## [PASSAGE TO READ]
Social Fresh EastPosted: February 16, 2012 | |
Social Fresh held its East conference here in Tampa last week and I was lucky enough to attend! It was my third Social Fresh in a year; attended Social Fresh Tampa last February and Social Fresh Charlotte last September. Loved all three, and like all knowledge, each built on the next. For the first two, I wrote posts covering each speaker and topic, but this is a more of a summary.
When I think back to my first conference (without rereading my blog posts), the big take away was that social media is the *how* and not the *what.* My analogy is if you remember work before Microsoft Office, you know Office changed how work got done, but not the work itself. Products were still made, marketed, sold, but Office changed how the business world worked. Social is the same; it just changes the how, not the what. The what in this case covers customer service, marketing, public relations and sales. So now Facebook, Twitter, LinkedIn, etc. are the tools to reach people to provide customer service, to market your brand, to do soft public relations and to sell.

## [REQUIREMENT]
Copy the Social Fresh East post starting with "When I think" and going on through "and to sell.", and switch "customer service" to "client support" each time it occurs. The saved data entries are not needed for this exercise.

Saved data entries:
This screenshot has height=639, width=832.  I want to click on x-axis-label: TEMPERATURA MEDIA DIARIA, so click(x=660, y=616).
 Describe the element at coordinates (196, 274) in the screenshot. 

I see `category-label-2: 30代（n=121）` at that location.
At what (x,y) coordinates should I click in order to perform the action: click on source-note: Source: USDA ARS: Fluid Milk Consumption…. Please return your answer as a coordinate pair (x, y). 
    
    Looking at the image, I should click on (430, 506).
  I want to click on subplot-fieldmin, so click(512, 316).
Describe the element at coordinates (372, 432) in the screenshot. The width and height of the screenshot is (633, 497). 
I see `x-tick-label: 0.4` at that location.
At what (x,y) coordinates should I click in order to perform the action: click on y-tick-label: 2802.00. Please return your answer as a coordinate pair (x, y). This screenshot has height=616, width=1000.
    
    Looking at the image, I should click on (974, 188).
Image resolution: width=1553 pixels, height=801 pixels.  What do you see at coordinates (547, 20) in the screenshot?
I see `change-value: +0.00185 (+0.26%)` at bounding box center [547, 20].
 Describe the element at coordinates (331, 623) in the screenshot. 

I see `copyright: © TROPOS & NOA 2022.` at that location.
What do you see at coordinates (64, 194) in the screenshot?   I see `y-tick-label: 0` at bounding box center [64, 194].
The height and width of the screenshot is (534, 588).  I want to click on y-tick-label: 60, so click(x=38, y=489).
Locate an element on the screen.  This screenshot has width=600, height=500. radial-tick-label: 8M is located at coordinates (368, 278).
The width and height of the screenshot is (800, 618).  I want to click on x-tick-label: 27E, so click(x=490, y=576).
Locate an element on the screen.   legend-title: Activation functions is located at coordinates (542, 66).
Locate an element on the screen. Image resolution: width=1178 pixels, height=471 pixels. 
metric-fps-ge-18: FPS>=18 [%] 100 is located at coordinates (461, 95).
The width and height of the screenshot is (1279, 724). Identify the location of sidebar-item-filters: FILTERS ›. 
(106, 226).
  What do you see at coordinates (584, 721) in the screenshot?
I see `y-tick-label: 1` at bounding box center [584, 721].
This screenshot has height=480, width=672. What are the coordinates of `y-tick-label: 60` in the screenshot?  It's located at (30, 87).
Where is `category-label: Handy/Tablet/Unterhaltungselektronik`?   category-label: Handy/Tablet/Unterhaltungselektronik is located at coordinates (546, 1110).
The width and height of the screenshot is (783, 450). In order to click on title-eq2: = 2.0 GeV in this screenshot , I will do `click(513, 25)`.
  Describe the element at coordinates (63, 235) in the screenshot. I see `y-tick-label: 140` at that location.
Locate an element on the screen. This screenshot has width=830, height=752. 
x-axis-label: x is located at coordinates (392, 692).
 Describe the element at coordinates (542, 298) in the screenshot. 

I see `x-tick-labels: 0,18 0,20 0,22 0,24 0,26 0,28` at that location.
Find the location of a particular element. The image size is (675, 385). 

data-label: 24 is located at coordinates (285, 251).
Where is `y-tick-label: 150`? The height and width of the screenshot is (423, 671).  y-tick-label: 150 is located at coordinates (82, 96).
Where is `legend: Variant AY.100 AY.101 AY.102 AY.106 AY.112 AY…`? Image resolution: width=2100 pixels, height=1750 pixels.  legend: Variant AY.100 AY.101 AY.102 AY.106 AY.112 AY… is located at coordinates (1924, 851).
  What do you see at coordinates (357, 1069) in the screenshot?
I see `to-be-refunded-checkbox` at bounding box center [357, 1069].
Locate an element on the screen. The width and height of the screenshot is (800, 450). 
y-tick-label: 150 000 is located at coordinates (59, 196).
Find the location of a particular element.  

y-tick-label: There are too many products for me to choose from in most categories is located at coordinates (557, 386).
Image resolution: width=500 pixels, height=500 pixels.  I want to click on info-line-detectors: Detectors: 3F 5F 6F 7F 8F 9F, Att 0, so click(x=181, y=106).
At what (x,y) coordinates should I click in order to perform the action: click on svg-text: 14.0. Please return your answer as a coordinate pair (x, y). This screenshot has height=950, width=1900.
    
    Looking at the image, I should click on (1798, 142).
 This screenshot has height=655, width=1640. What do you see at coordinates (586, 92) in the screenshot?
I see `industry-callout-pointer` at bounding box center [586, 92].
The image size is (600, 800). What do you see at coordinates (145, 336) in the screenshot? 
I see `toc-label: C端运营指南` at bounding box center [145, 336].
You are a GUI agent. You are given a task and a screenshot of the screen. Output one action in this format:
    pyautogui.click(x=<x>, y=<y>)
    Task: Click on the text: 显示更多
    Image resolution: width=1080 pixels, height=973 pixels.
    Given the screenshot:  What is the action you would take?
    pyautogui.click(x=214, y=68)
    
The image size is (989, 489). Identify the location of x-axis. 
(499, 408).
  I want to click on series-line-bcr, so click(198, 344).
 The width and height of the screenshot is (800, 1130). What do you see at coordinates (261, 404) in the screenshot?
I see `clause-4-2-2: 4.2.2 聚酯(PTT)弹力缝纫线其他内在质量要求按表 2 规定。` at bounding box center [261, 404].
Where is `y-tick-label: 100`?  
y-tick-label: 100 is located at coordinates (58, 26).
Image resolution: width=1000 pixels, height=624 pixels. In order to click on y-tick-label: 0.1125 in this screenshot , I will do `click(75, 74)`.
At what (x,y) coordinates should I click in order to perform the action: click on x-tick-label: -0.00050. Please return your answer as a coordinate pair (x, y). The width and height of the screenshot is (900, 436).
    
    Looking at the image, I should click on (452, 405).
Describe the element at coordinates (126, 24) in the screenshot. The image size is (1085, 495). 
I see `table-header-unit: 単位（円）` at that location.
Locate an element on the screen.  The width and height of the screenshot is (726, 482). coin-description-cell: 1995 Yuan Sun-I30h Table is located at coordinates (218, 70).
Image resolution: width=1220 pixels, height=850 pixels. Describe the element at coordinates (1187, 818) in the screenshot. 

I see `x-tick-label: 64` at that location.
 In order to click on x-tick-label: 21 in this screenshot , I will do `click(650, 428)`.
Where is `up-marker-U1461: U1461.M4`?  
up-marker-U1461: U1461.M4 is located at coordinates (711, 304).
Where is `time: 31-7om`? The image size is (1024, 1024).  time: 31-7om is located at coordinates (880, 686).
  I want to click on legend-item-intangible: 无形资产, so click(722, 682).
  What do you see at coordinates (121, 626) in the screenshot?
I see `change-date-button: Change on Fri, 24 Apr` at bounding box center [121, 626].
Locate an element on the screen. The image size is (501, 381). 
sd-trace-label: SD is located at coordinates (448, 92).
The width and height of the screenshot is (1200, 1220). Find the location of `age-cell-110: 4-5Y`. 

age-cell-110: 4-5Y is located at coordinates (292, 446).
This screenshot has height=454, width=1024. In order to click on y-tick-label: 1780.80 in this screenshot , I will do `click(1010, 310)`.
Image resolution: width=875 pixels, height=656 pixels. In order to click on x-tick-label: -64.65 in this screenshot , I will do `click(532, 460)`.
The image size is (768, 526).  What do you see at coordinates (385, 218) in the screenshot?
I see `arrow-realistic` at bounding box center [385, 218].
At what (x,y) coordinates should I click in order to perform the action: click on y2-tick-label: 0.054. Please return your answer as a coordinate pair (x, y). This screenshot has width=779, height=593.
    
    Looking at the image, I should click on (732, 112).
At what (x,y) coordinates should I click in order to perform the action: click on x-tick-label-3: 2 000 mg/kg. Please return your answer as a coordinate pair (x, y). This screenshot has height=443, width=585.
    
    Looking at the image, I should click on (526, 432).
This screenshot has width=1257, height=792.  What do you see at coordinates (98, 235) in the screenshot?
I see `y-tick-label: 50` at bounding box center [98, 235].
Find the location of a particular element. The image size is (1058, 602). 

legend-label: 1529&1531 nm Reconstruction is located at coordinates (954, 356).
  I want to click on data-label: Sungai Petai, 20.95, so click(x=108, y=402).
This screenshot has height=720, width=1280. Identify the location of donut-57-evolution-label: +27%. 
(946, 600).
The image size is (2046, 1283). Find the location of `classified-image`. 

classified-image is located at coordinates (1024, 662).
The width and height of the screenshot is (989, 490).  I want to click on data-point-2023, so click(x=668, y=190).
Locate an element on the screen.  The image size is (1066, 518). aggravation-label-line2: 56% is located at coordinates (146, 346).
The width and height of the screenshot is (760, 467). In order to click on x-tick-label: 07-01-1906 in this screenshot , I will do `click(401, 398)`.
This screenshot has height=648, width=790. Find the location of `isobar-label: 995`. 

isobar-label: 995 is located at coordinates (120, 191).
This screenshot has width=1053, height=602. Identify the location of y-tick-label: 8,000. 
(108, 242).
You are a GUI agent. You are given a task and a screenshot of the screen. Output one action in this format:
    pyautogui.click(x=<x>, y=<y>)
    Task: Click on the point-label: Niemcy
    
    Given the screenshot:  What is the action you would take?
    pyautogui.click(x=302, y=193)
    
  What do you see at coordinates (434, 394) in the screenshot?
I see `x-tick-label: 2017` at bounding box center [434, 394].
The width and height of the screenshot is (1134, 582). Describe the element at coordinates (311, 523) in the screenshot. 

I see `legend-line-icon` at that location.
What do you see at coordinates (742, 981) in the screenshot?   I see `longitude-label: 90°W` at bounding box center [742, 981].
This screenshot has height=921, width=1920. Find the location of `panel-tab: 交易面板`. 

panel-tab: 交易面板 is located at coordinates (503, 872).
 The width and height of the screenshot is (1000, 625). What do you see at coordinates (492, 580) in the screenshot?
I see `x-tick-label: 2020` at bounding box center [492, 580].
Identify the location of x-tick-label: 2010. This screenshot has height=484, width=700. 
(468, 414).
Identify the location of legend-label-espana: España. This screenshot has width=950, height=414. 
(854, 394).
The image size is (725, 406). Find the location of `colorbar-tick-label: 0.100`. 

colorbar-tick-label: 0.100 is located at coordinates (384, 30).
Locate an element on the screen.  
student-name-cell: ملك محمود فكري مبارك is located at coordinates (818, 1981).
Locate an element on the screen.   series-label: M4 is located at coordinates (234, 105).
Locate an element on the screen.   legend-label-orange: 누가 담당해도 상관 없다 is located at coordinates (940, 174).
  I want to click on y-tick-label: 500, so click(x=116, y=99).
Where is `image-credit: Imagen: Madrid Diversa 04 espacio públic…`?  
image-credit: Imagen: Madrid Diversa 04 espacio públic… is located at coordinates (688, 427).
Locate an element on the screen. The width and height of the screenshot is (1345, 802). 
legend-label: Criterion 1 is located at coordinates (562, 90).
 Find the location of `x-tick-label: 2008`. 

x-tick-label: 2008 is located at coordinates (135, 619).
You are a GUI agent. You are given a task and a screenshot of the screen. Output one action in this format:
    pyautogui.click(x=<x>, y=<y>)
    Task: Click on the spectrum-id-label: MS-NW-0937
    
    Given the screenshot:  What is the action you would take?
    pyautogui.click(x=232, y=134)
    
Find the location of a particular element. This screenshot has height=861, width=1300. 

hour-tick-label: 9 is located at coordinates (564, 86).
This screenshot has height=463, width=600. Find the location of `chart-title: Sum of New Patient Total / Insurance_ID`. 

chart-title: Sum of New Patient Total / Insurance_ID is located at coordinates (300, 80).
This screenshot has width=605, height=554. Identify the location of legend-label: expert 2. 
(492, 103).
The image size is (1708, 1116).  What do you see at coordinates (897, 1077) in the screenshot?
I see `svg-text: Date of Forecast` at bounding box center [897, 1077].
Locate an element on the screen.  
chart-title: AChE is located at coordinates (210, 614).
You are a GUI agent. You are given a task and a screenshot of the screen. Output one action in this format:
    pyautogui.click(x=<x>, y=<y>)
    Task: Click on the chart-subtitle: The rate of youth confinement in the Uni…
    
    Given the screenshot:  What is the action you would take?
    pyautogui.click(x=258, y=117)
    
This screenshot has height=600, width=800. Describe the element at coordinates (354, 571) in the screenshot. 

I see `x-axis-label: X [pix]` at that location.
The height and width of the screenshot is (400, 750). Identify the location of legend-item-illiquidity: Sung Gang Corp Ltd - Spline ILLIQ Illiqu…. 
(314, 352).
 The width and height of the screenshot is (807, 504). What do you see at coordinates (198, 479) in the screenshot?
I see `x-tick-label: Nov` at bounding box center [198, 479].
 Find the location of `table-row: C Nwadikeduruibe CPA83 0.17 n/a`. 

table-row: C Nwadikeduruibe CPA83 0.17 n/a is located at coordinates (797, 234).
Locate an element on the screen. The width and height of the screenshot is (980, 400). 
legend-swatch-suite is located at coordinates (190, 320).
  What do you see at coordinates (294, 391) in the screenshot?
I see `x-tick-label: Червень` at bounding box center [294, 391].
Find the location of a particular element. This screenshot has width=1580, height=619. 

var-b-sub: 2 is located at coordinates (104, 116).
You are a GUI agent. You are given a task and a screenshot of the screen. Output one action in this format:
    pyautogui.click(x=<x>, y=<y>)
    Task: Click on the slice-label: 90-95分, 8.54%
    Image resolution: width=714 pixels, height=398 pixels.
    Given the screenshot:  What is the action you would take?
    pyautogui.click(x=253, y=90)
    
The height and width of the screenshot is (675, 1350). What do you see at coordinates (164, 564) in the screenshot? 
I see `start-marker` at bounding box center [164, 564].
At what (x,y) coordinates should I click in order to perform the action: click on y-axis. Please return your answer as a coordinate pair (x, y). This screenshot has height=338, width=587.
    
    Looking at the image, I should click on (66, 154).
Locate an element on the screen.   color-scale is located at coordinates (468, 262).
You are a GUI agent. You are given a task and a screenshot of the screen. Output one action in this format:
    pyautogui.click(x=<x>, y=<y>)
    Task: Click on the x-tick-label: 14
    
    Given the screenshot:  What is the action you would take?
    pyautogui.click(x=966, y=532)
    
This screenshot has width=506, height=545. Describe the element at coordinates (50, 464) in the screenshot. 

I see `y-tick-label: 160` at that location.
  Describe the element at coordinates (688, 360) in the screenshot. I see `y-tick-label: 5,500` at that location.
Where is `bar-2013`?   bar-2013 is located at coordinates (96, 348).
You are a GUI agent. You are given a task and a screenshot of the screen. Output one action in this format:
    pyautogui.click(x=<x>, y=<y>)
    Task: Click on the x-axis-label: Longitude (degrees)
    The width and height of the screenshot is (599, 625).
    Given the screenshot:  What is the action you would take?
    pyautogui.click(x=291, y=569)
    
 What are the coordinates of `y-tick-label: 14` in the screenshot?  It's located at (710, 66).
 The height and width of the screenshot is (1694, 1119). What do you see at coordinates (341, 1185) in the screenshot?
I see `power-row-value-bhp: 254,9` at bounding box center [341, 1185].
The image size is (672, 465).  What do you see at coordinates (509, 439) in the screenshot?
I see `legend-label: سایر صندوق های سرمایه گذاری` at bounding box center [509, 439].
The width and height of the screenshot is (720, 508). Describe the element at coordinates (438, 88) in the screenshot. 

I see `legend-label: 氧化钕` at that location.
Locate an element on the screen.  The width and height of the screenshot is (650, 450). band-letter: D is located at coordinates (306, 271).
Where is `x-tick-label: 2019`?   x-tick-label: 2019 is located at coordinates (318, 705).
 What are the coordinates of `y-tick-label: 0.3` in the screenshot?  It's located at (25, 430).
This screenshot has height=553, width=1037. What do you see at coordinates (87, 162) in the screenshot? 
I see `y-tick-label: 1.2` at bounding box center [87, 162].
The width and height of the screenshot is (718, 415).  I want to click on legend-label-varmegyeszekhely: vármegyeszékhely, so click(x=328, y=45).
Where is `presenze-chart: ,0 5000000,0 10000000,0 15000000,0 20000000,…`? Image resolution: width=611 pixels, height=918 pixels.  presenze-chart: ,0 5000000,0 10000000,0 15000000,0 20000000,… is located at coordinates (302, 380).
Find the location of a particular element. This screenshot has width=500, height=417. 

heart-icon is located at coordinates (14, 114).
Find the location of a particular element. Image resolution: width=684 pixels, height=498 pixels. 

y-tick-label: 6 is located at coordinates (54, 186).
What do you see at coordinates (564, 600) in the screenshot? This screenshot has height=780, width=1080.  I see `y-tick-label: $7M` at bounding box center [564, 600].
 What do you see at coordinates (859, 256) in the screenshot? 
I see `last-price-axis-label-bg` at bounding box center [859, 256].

## [OUTPUT OF THE TASK]
When I think back to my first conference (without rereading my blog posts), the big take away was that social media is the *how* and not the *what.* My analogy is if you remember work before Microsoft Office, you know Office changed how work got done, but not the work itself. Products were still made, marketed, sold, but Office changed how the business world worked. Social is the same; it just changes the how, not the what. The what in this case covers client support, marketing, public relations and sales. So now Facebook, Twitter, LinkedIn, etc. are the tools to reach people to provide client support, to market your brand, to do soft public relations and to sell.